> _TASK REQUIREMENTS_
Reproduce the following lines verbatim, omitting the pictures from your response.

> _MATERIAL FOR THIS TASK_
--------------------------------
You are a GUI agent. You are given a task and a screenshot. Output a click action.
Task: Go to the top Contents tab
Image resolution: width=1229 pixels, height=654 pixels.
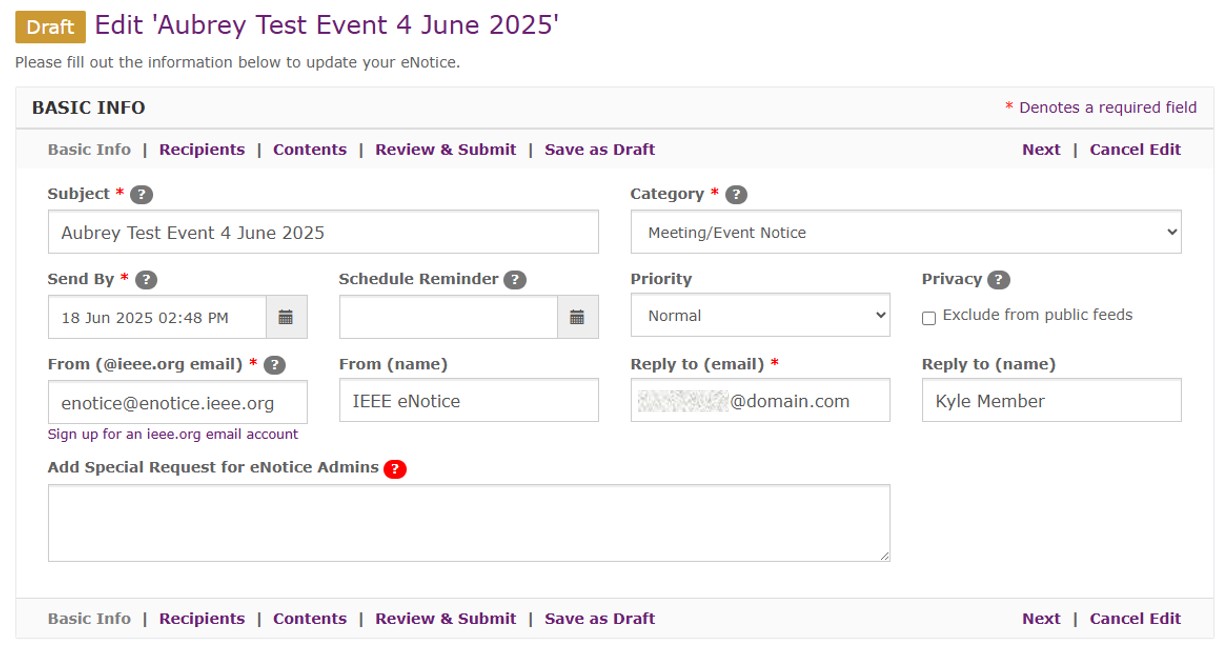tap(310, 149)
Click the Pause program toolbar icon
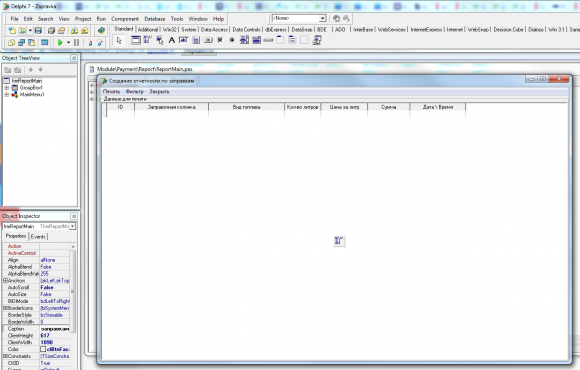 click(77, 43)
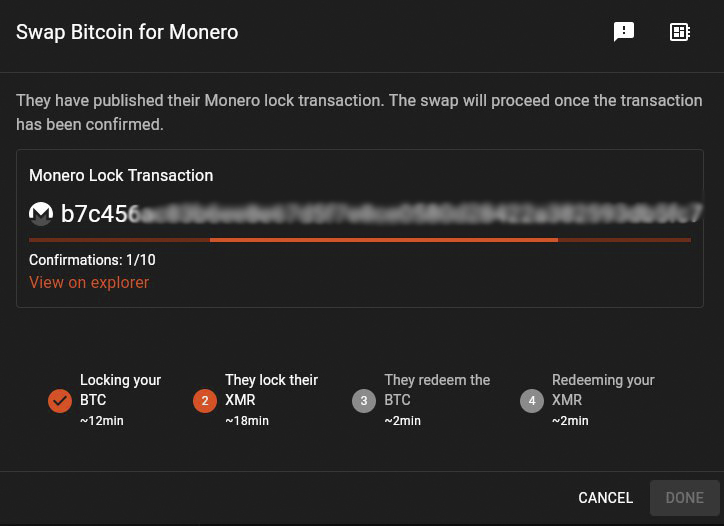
--------------------------------
> _EXERCISE RESULT_
You are a GUI agent. You are given a task and a screenshot. Output a click action.
Task: Go to the top Contents tab
Image resolution: width=1229 pixels, height=654 pixels.
tap(310, 149)
Click the Pause program toolbar icon
 click(77, 43)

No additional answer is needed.